**Your instructions**
Your task is to restate the data word for word.

• • • •

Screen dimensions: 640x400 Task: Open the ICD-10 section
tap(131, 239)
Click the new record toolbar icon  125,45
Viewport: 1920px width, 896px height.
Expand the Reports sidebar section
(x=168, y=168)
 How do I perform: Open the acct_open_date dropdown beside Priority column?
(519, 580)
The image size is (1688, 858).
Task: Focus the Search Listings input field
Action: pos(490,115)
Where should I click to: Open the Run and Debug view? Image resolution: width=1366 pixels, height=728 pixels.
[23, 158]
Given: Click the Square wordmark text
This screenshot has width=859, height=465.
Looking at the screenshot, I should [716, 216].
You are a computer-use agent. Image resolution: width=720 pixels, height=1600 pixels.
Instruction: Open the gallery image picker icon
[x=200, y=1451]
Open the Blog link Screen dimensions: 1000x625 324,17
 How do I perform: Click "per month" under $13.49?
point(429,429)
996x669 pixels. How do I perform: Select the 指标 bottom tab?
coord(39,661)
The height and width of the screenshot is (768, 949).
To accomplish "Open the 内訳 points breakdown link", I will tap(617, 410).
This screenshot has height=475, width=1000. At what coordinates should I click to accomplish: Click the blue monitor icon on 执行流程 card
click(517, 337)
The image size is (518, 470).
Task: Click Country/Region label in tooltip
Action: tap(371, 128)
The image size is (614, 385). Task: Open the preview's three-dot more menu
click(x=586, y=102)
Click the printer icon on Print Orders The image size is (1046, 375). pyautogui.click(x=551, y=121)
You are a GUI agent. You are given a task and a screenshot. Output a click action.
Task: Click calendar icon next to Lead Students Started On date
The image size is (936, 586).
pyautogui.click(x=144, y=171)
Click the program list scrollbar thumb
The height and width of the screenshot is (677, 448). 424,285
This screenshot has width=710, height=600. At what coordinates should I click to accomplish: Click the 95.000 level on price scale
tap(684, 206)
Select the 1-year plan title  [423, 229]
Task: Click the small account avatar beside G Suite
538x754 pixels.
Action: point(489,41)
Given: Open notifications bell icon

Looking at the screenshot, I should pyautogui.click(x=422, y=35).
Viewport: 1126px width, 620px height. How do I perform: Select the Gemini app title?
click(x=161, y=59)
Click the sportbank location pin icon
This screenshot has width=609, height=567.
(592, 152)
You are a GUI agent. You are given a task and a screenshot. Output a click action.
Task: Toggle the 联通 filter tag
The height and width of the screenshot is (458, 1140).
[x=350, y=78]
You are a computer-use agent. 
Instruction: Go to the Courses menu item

• • • •

**Exercise result**
Screen dimensions: 640x400 Task: Open the ICD-10 section
tap(131, 239)
Click the new record toolbar icon  125,45
Viewport: 1920px width, 896px height.
Expand the Reports sidebar section
(x=168, y=168)
 How do I perform: Open the acct_open_date dropdown beside Priority column?
(519, 580)
The image size is (1688, 858).
Task: Focus the Search Listings input field
Action: pos(490,115)
Where should I click to: Open the Run and Debug view? Image resolution: width=1366 pixels, height=728 pixels.
[23, 158]
Given: Click the Square wordmark text
This screenshot has width=859, height=465.
Looking at the screenshot, I should [716, 216].
You are a computer-use agent. Image resolution: width=720 pixels, height=1600 pixels.
Instruction: Open the gallery image picker icon
[x=200, y=1451]
Open the Blog link Screen dimensions: 1000x625 324,17
 How do I perform: Click "per month" under $13.49?
point(429,429)
996x669 pixels. How do I perform: Select the 指标 bottom tab?
coord(39,661)
The height and width of the screenshot is (768, 949).
To accomplish "Open the 内訳 points breakdown link", I will tap(617, 410).
This screenshot has height=475, width=1000. At what coordinates should I click to accomplish: Click the blue monitor icon on 执行流程 card
click(517, 337)
The image size is (518, 470).
Task: Click Country/Region label in tooltip
Action: tap(371, 128)
The image size is (614, 385). Task: Open the preview's three-dot more menu
click(x=586, y=102)
Click the printer icon on Print Orders The image size is (1046, 375). pyautogui.click(x=551, y=121)
You are a GUI agent. You are given a task and a screenshot. Output a click action.
Task: Click calendar icon next to Lead Students Started On date
The image size is (936, 586).
pyautogui.click(x=144, y=171)
Click the program list scrollbar thumb
The height and width of the screenshot is (677, 448). 424,285
This screenshot has width=710, height=600. At what coordinates should I click to accomplish: Click the 95.000 level on price scale
tap(684, 206)
Select the 1-year plan title  [423, 229]
Task: Click the small account avatar beside G Suite
538x754 pixels.
Action: point(489,41)
Given: Open notifications bell icon

Looking at the screenshot, I should pyautogui.click(x=422, y=35).
Viewport: 1126px width, 620px height. How do I perform: Select the Gemini app title?
click(x=161, y=59)
Click the sportbank location pin icon
This screenshot has width=609, height=567.
(592, 152)
You are a GUI agent. You are given a task and a screenshot. Output a click action.
Task: Toggle the 联通 filter tag
The height and width of the screenshot is (458, 1140).
[x=350, y=78]
You are a computer-use agent. 
Instruction: Go to the Courses menu item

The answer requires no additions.